Wednesday, October 29, 2008

Clients’ money: Lawyers make right choice

Source : Straits Times - 24 Oct 2008

EVERYONE should join Chief Justice Chan Sek Keong in applauding the Law Society’s agreeing that lawyers should discontinue the practice of holding clients’ money. In a speech made at a recent Law Society event, CJ Chan pointed to the overriding public interest that needed protecting. As ethical standards decline amid financial temptation, questions will persist and, if unanswered, will hasten erosion of public confidence in an essential class of professionals. Client losses, the majority relating to property transactions, have been scandalous enough for the society’s council, in CJ Chan’s words, to ‘have seen the light’. Six lawyers have fled with some $29 million in the last five years. Clients have found it difficult if not impossible to recover their money. Grants from the society’s compensation fund are an inadequate consolation.

The society has since 2004 inspected clients’ accounts and told small firms to submit accountants’ reports. Since July last year, the Legal Profession (Solicitors’ Accounts) Rules have required a second signatory for any withdrawal from a client’s account exceeding $30,000. The case of a lawyer who went missing with $6 million last November made a mockery of those safeguards. Neither has threat of punitive action against those caught stealing clients’ money, nor difficulty for those so disbarred to gain professional reinstatement, proved to be adequate deterrence. Similarly, fraud insurance presents problems, not least of which is the question of premiums. Who should pay: lawyers or clients and, anyway, wouldn’t that imply how untrustworthy lawyers are? So, eliminating the temptation has become a last resort, unfairly pejorative though the implications still may be for the vast majority who uphold professional ethics. It is as watertight a prophylactic measure as there can be, and promises to be much more effective than the piecemeal self-policing the profession has adopted.

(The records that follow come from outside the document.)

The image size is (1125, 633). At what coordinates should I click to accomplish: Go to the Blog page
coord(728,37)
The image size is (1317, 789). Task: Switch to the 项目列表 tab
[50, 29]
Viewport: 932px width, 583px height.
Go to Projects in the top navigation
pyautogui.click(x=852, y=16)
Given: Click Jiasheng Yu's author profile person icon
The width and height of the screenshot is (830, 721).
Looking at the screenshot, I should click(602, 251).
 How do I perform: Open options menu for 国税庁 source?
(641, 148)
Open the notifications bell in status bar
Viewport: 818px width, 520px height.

As they take shape, details of the arrangement should ensure that clients incur neither more inconvenience nor higher service fees. Indeed, third-party fund custody should make it unequivocally justifiable for them to recover interest accrued on what is held. Small firms should stop citing practicality as an excuse for wanting to hang on to current practice. A secure Internet bank transfer from any account takes only a couple of days and mouse clicks to complete. Instead of increasing book-keeping costs, they should fall, if not disappear, if a third party takes over not only custodial but accounting responsibility. Lawyers will take a big step in reinforcing confidence as they embrace not only the principle but the mechanics of the new measure.